Apulia guide - Apulia travel guide - Apulia city guide - Italy travel Apulia - Guide of Apulia

Author: Nozio

Apulia, Italy

Puglia makes up the southeast part of the Italian peninsula. A land of contrasts and abundance, bathed by the Ionic and the Adriatic seas, Puglia offers tourists more than 800 km of coastline, surrounded by vast expanses of wheat fields, gardens, olive groves and vineyards, all flourishing under the glorious Mediterranean sun.

Puglia has been inhabited from the depths of antiquity -- 3000 B.C., long before the rise of civilization. These ancient inhabitants left behind numerous testaments to their presence here. Inhabited first by the ancient populations of the Messapi and the Dauni, Puglia was home to the Greeks, the Romans, the Byzantines, the Normans, the Swabians, the French, and the Spanish, all of whom embellished this land with their own cities and monuments.

From among the innumerable artistic treasures of Puglia, three elements of excellence stand out: its Romanesque cathedrals, the Swabian and Aragonese castles, and the Lecce's Baroque.

Covering the region from north to south on a virtual voyage, we first come upon the province of Foggia, with its Gargano Promontory: a long coast of breathtaking beauty, dotted with charming fishing villages turned tourist attractions like Vieste and Peschici. Gargano holds two notable treasures: Monte Sant'Angelo, an ancient 5th century town center dedicated to the worship of the Archangel Michael, and San Giovanni Rotondo, which attracts a million pilgrims every year. They come to venerate the most-loved of the modern saints: Padre Pio.

Bari, the capital city of Puglia, welcomes you with its extraordinary heritage of art, enclosed within the labyrinth of the streets of the old city. The most important of Bari's monuments is the basilica of Saint Nicolas, an outstanding example of Romanesque architecture which served as a model for many cathedrals in the region.

Along the Bari coastline lie jewels such as Trani, Barletta and Molfetta, cities which prospered in medieval times through busy trade with the Orient.

In the inner region of Puglia lies the territory of Murge, with vast wheat fields, olive groves, almond groves and vineyards, and where walled cities arise, encircling historical centers rich with Romanesque art: Bitonto, Ruvo di Puglia and Canosa. Rising up on a hill, solitary, it is one of the definitive symbols of Puglia: Castel del Monte, the most mysterious of the many castles built by Frederick II of Swabia.
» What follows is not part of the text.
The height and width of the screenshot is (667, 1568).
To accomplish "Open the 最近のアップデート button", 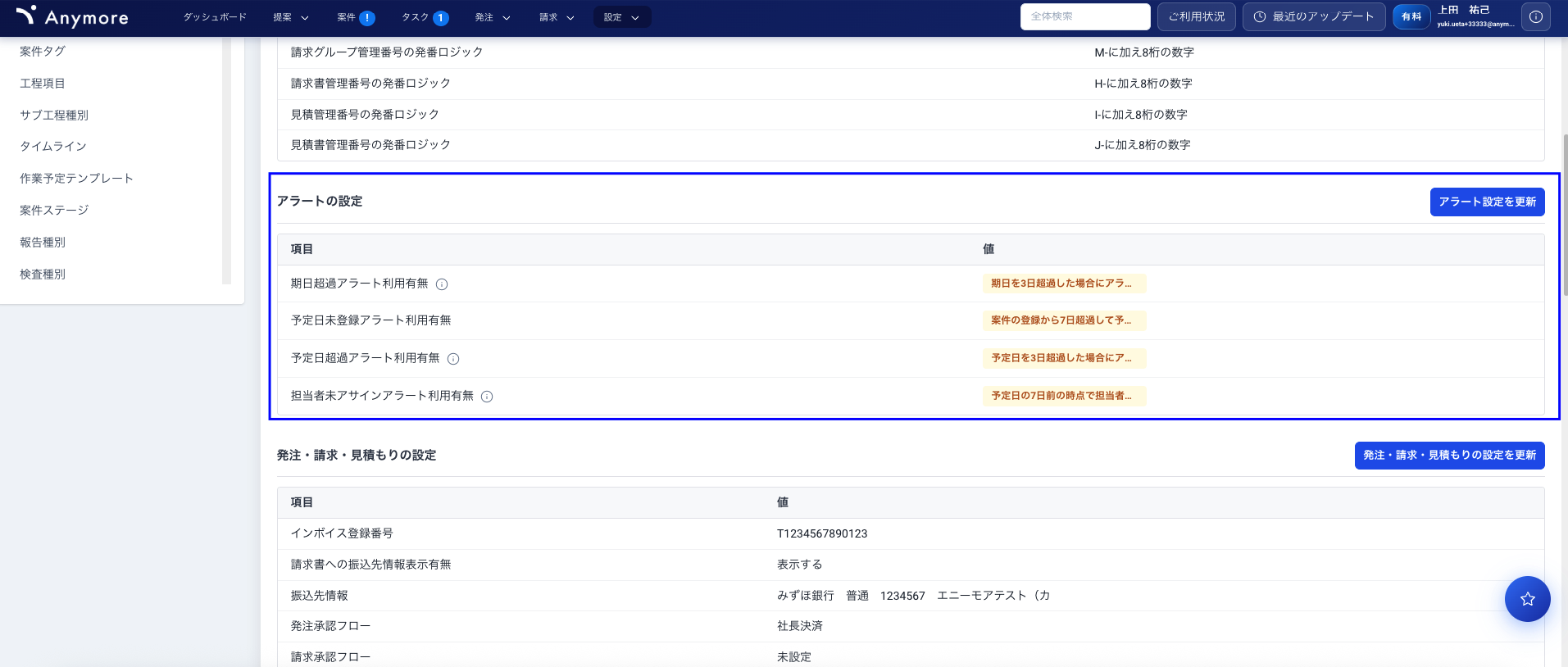I will coord(1313,17).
Continuing south, the traveler comes upon the magnificent Itria Valley. This is a fairy-tale landscape, populated by tens of thousands of "trulli", cone-shaped dwellings unique to this region, and unique in the world. Most of these dwellings can be found at Alberobello and Locorotondo. But don't pass over Martina Franca, a fabulous maze of white alleyways, resplendent with excellent baroque architecture.

Near the coast of Brindisi arises the white expanse of Ostuni, high on a ridge, looking out over an infinite green carpet of olive trees. Today a famous tourist center, it possesses an incredible heritage of baroque palaces nestled within a weave of white houses.

Further south, we find the ancient town of Lecce, often called "Florence of the South" for the incomparable beauty of its churches and monuments.

From Lecce begins magical Salento, the heel of the boot of Italy, a remote area containing unique landscapes and traditions, and a unique and distinctive dialect, "Griko", a language very similar to ancient Greek. We start from the ancient city of Otranto, the easternmost city in Italy, protected by the powerful Aragonese castle and overlooking an emerald sea. On the Ionic Sea, we see Gallipoli, the Greek Kallipolis (beautiful city), constructed on an island and connected to the mainland by bridge. Another true pearl is Nardò, with a piazza considered to be the most beautiful in Salento.

The fifth major town in Puglia is Taranto, on the Ionic coast. Taranto was the most powerful of the ancient Greek colonies in Italy. The city is worth a visit for the National Archeological Museum, a rich collection of the ancient art of Magna Grecia.

North of Taranto we find one of the most unusual landscapes in Italy: the ravines. These are canyons with limestone walls which since medieval times have provided shelter for dozens of rocky settlements. Today you can visit these homes and churches made of rock, festooned with ancient frescoes. The best-known city in this area is Massafra, but Laterza, Castellaneta and Ginosa are also spectacular.